Use it when the team already trusts terminal agents but needs a repeatable path from issue to production. The value is not another MCP starter kit; it is the sequence of handoffs, permission boundaries, and evidence artifacts that keep a Claude Code session from becoming an unreviewable local shell transcript.
Governance Model and Permission Boundaries
Start with a narrow MCP allowlist. GitHub MCP should receive only the repository, issue, pull request, and branch scopes needed for the current delivery lane, while Playwright MCP stays focused on browser validation rather than arbitrary production access. Context7 is read-only context, so it belongs in the default allowlist; repo-write and browser-driving servers require explicit session-level approval.

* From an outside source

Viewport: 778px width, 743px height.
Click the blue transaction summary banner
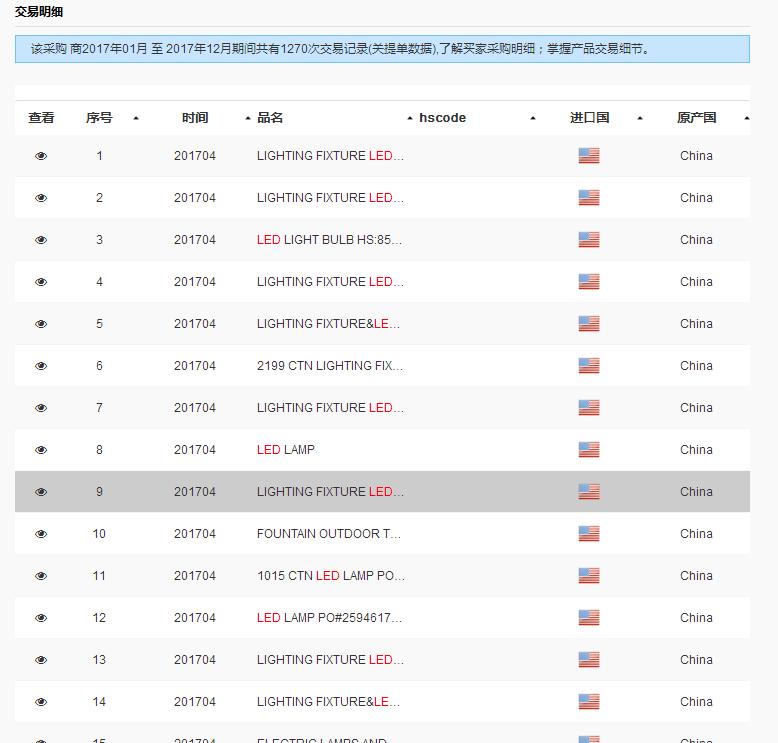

Spotlight is the governance checkpoint. Treat its session history as the review packet: task title, prompts, files changed, tests or browser flows run, and any manual decisions that the agent could not prove. This gives engineering leads a concrete artifact to inspect instead of trusting a “the agent handled it” summary after a risky PR.
Planning and Fresh Context Before Code
Taskmaster AI owns the first gate: convert the request into acceptance criteria, dependency order, and a small set of implementation tasks. That prevents Claude Code from expanding a vague ticket into broad refactors, and it gives reviewers a stable checklist to compare against the final pull request.
Context7 belongs immediately after planning, before code changes. Its job is to pull current library and framework documentation into the agent context so stale snippets do not leak into implementation. This is especially useful for MCP-heavy work, where server configuration, client APIs, and permission names move faster than long-lived README examples.
Repository Control and Pull Request Handoff
GitHub MCP is the repo-control layer: create or inspect the branch, read linked issues, open the pull request, attach implementation notes, and request review without forcing the agent to scrape the web UI. Keep destructive actions out of scope; the safe default is branch and PR operations, not force-pushes, secret edits, or release promotion.
Claude Code remains the implementation engine because it can work inside the repository, run commands, and iterate on code. Pair it with the Taskmaster checklist: one task per commit or reviewable chunk, with explicit notes when the agent intentionally leaves a non-goal untouched. That structure makes the GitHub MCP PR description evidence-backed instead of generic.
Browser Validation and Evidence Capture
Playwright MCP closes the most common gap in AI coding PRs: “tests passed” but the changed UI flow was never opened. Use it for smoke checks, form submission, navigation, visual-state assertions, and console-error scans on the routes touched by the PR. It does not replace full CI, but it catches a different class of browser regressions before human review starts.
The validation artifact should be simple: list the routes, interactions, observed status, and screenshots or trace links when available. If Playwright MCP is flaky in a local or preview environment, record that as a blocker and fall back to a human browser pass rather than pretending the agent produced production-grade QA evidence.
Cost, Rollout, and Bottom Line
Budget depends on the paid agent layer, not the MCP servers themselves. GitHub MCP, Playwright MCP, and Taskmaster-style open-source components can start free, while Claude Code usually sits behind Claude Pro, Max, or API usage. Spotlight was recorded in the current CMS base entry as free for individual developers and teams at launch, with organization rollouts handled through Backplanes contact.
Roll this stack out in three phases: planning plus Context7 for every agent task, GitHub MCP only after branch and PR policies are clear, and Playwright MCP plus Spotlight once the team needs merge evidence. Choose this stack when PR governance matters; skip it for throwaway scripts where a single local agent session and normal git commands are faster and lower overhead.